Love Baking? Here's What You Should Know About the Different Kinds of Sugars
Dessert wouldn't be dessert without sugar!
When it comes to baking and cooking, sugar contributes so much more than just sweetness. Sugar adds flavor and texture, depending on what type you use for your desserts. Each type of sugar will yield different results, too. Here is a quick guide to understanding how different kinds of sugars work in baking, and when and how to use each one.
1 Granulated Sugar
Basic white sugar is refined and processed, meaning all the molasses and natural moisture has already been removed when you purchase it. It’s an all-purpose sugar that’s easy to measure, easy to melt, and easy to bake with. It’s great for any kind of cake, cookie, cupcake, or bar.
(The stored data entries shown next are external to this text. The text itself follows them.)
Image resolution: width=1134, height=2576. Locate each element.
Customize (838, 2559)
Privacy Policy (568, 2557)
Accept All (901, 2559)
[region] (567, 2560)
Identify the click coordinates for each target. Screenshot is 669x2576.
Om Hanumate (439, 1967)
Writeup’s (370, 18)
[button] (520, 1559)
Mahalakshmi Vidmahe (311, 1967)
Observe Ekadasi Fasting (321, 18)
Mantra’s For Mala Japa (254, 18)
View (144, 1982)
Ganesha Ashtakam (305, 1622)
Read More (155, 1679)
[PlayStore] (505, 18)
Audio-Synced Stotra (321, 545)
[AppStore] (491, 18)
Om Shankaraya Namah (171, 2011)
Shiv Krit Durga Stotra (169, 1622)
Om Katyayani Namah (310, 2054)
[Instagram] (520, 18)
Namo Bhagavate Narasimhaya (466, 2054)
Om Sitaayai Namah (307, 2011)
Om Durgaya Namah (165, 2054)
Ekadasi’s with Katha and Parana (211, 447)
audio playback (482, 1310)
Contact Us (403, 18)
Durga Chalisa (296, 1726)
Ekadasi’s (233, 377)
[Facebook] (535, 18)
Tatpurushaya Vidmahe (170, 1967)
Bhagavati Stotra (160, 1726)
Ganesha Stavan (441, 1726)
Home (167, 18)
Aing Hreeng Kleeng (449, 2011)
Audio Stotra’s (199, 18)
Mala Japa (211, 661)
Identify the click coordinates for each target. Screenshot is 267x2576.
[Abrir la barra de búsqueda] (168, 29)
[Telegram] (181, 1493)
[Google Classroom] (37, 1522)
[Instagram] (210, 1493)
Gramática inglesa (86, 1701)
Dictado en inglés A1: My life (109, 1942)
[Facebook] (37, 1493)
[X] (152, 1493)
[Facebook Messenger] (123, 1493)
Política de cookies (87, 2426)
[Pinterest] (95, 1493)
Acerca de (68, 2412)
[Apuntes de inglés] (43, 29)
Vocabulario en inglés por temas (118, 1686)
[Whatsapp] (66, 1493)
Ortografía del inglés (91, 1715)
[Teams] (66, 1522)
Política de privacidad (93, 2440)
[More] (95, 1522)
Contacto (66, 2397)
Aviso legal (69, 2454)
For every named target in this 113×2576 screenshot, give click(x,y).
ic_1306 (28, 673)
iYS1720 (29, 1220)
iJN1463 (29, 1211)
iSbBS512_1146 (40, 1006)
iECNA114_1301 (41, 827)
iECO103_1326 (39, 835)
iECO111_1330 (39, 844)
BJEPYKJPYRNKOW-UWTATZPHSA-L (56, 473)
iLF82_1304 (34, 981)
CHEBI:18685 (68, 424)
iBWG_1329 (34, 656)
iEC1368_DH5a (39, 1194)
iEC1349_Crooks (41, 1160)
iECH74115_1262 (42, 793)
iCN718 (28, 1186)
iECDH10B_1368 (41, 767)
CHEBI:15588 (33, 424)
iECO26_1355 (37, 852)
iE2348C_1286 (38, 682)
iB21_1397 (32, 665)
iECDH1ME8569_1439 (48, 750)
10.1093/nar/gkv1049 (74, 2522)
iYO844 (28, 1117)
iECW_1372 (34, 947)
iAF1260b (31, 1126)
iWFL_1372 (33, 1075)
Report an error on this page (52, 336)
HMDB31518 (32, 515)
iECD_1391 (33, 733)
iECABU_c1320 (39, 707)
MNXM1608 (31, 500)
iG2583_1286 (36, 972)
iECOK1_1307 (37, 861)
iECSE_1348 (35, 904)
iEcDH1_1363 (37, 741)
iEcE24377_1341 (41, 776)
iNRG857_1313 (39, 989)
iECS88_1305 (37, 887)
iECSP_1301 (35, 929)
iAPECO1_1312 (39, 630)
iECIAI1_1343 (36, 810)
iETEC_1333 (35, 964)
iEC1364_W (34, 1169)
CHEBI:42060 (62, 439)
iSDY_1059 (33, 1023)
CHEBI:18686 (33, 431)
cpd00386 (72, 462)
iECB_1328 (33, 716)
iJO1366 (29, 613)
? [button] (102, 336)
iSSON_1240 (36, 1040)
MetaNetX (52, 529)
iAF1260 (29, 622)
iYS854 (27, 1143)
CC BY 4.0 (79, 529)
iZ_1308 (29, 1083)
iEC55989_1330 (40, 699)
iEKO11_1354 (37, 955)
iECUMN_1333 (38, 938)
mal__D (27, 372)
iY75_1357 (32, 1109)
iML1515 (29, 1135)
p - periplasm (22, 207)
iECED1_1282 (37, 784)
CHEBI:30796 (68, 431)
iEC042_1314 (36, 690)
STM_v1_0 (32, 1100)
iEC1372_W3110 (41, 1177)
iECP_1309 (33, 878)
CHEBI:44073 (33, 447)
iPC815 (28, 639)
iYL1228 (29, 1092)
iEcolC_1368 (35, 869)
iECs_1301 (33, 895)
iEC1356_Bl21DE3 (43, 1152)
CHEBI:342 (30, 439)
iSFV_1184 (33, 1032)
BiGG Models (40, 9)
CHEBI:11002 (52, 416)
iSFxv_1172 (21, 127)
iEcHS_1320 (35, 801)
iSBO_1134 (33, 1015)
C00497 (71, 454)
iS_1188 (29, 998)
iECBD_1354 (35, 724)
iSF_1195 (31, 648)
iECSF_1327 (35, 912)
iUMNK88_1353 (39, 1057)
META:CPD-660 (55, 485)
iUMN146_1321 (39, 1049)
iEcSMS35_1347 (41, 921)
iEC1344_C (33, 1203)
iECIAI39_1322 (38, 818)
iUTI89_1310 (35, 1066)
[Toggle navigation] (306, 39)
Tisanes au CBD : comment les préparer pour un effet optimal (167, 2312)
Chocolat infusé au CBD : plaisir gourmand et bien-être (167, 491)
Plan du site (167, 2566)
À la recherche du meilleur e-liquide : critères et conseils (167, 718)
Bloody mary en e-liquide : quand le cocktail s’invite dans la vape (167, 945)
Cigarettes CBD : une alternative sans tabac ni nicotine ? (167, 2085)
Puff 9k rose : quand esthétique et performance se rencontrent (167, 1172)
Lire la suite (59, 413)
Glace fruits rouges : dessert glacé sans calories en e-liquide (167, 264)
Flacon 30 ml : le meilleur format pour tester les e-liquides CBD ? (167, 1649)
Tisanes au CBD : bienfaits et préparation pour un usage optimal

It crystallizes easily, too, so use it for cookies with crackly crusts and crispy textures.
2 Brown Sugar
Brown sugar is white sugar with molasses added back into it, making it more dense, more moist, and more flavorful. Use it to make chewy cookies and bars, but avoid using it to make cakes—brown sugar and its large crystals and higher moisture content can weigh down the light cake batter you worked hard to make.
3 Caster Sugar
Caster sugar or superfine sugar is similar to white sugar, but with smaller crystals. These dissolve into batters faster and whip up smoother, so use it for tender and fluffy cakes. You’ll also be able to whip up a great meringue with superfine sugar!
4 Powdered Sugar
Powdered sugar or confectioners’ sugar is white sugar that has been ground into a fine powder and combined with a small amount of cornflour. Always sift it before using it—powdered sugar tends to form into large clumps. Make smooth glazes and fluffy frosting with this sugar.
5 Muscovado Sugar
Muscovado sugar is an unrefined brown sugar with a larger amount of molasses in it than the common brown sugar. Its crystals are fine but tend to clump into large balls because of its sticky nature and high moisture content—you can easily sift the sugar to get rid of them. Set the large clumps aside to mix into your drinks or coffee if they are still too big to mix into your dough or batter. The rich molasses flavor makes muscovado sugar perfect for Food for the Gods, butterscotch bars, and gingerbread.
6 Demerara Sugar
Demerara is a type of raw, minimally-refined sugar, so it has a touch of that delicious natural molasses flavor, too. You’ll notice these large, light brown crystals to top muffins, cakes, and cookies as decoration. You can also use it to sweeten your coffee and tea.